═══ SUPPLIED MATERIAL

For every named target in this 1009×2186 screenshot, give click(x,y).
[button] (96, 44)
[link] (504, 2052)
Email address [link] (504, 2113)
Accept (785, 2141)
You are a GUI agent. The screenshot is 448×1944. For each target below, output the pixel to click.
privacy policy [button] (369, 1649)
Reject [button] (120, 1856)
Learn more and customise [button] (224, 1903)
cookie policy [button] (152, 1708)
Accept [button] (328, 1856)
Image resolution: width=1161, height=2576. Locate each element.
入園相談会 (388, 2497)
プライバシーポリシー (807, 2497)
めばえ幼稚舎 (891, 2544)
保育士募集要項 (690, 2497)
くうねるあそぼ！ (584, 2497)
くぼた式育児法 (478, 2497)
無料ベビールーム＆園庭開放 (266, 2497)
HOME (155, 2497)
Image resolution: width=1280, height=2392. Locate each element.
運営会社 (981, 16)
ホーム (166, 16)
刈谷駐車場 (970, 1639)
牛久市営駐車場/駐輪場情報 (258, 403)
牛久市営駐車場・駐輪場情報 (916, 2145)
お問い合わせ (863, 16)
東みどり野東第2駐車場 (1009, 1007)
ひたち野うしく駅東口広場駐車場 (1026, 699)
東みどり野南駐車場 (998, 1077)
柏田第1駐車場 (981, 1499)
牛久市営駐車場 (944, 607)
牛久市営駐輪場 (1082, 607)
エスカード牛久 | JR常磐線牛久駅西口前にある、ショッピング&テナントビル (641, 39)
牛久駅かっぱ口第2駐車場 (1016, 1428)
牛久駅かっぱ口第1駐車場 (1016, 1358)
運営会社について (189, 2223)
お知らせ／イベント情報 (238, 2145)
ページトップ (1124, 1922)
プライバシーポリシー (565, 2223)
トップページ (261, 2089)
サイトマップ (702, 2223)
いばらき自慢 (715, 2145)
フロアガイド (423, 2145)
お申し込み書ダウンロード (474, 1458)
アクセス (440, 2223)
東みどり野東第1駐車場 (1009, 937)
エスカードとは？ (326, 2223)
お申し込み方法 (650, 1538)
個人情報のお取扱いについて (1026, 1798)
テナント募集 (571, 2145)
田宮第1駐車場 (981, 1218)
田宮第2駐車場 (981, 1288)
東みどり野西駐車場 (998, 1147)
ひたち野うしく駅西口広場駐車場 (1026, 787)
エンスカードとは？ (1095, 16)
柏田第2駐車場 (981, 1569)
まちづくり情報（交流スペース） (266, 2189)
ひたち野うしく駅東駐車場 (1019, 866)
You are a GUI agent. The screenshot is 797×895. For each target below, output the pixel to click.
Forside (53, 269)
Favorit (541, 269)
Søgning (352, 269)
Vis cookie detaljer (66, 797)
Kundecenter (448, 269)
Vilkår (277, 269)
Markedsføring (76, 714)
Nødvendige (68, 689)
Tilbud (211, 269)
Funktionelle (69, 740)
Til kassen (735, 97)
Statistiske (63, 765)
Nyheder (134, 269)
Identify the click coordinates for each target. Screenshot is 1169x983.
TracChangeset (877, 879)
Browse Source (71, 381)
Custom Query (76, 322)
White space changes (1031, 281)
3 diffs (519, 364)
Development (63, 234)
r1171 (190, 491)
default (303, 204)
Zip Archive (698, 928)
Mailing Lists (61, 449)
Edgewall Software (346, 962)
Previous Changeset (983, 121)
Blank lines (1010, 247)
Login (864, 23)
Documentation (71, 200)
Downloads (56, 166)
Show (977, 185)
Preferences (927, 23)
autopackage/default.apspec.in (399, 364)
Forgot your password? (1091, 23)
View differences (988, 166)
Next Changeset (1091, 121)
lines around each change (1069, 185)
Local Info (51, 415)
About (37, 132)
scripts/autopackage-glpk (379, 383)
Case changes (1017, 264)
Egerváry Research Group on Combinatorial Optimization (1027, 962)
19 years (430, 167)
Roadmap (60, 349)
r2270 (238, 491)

══════

## EXERCISE PROMPT
Can you arrange every line of the material above as a JSON list of strings, with one string per line and any blank lines left out?

## PROBLEM SOLUTION
[
  "For every named target in this 1009×2186 screenshot, give click(x,y).",
  "[button] (96, 44)",
  "[link] (504, 2052)",
  "Email address [link] (504, 2113)",
  "Accept (785, 2141)",
  "You are a GUI agent. The screenshot is 448×1944. For each target below, output the pixel to click.",
  "privacy policy [button] (369, 1649)",
  "Reject [button] (120, 1856)",
  "Learn more and customise [button] (224, 1903)",
  "cookie policy [button] (152, 1708)",
  "Accept [button] (328, 1856)",
  "Image resolution: width=1161, height=2576. Locate each element.",
  "入園相談会 (388, 2497)",
  "プライバシーポリシー (807, 2497)",
  "めばえ幼稚舎 (891, 2544)",
  "保育士募集要項 (690, 2497)",
  "くうねるあそぼ！ (584, 2497)",
  "くぼた式育児法 (478, 2497)",
  "無料ベビールーム＆園庭開放 (266, 2497)",
  "HOME (155, 2497)",
  "Image resolution: width=1280, height=2392. Locate each element.",
  "運営会社 (981, 16)",
  "ホーム (166, 16)",
  "刈谷駐車場 (970, 1639)",
  "牛久市営駐車場/駐輪場情報 (258, 403)",
  "牛久市営駐車場・駐輪場情報 (916, 2145)",
  "お問い合わせ (863, 16)",
  "東みどり野東第2駐車場 (1009, 1007)",
  "ひたち野うしく駅東口広場駐車場 (1026, 699)",
  "東みどり野南駐車場 (998, 1077)",
  "柏田第1駐車場 (981, 1499)",
  "牛久市営駐車場 (944, 607)",
  "牛久市営駐輪場 (1082, 607)",
  "エスカード牛久 | JR常磐線牛久駅西口前にある、ショッピング&テナントビル (641, 39)",
  "牛久駅かっぱ口第2駐車場 (1016, 1428)",
  "牛久駅かっぱ口第1駐車場 (1016, 1358)",
  "運営会社について (189, 2223)",
  "お知らせ／イベント情報 (238, 2145)",
  "ページトップ (1124, 1922)",
  "プライバシーポリシー (565, 2223)",
  "トップページ (261, 2089)",
  "サイトマップ (702, 2223)",
  "いばらき自慢 (715, 2145)",
  "フロアガイド (423, 2145)",
  "お申し込み書ダウンロード (474, 1458)",
  "アクセス (440, 2223)",
  "東みどり野東第1駐車場 (1009, 937)",
  "エスカードとは？ (326, 2223)",
  "お申し込み方法 (650, 1538)",
  "個人情報のお取扱いについて (1026, 1798)",
  "テナント募集 (571, 2145)",
  "田宮第1駐車場 (981, 1218)",
  "田宮第2駐車場 (981, 1288)",
  "東みどり野西駐車場 (998, 1147)",
  "ひたち野うしく駅西口広場駐車場 (1026, 787)",
  "エンスカードとは？ (1095, 16)",
  "柏田第2駐車場 (981, 1569)",
  "まちづくり情報（交流スペース） (266, 2189)",
  "ひたち野うしく駅東駐車場 (1019, 866)",
  "You are a GUI agent. The screenshot is 797×895. For each target below, output the pixel to click.",
  "Forside (53, 269)",
  "Favorit (541, 269)",
  "Søgning (352, 269)",
  "Vis cookie detaljer (66, 797)",
  "Kundecenter (448, 269)",
  "Vilkår (277, 269)",
  "Markedsføring (76, 714)",
  "Nødvendige (68, 689)",
  "Tilbud (211, 269)",
  "Funktionelle (69, 740)",
  "Til kassen (735, 97)",
  "Statistiske (63, 765)",
  "Nyheder (134, 269)",
  "Identify the click coordinates for each target. Screenshot is 1169x983.",
  "TracChangeset (877, 879)",
  "Browse Source (71, 381)",
  "Custom Query (76, 322)",
  "White space changes (1031, 281)",
  "3 diffs (519, 364)",
  "Development (63, 234)",
  "r1171 (190, 491)",
  "default (303, 204)",
  "Zip Archive (698, 928)",
  "Mailing Lists (61, 449)",
  "Edgewall Software (346, 962)",
  "Previous Changeset (983, 121)",
  "Blank lines (1010, 247)",
  "Login (864, 23)",
  "Documentation (71, 200)",
  "Downloads (56, 166)",
  "Show (977, 185)",
  "Preferences (927, 23)",
  "autopackage/default.apspec.in (399, 364)",
  "Forgot your password? (1091, 23)",
  "View differences (988, 166)",
  "Next Changeset (1091, 121)",
  "lines around each change (1069, 185)",
  "Local Info (51, 415)",
  "About (37, 132)",
  "scripts/autopackage-glpk (379, 383)",
  "Case changes (1017, 264)",
  "Egerváry Research Group on Combinatorial Optimization (1027, 962)",
  "19 years (430, 167)",
  "Roadmap (60, 349)",
  "r2270 (238, 491)"
]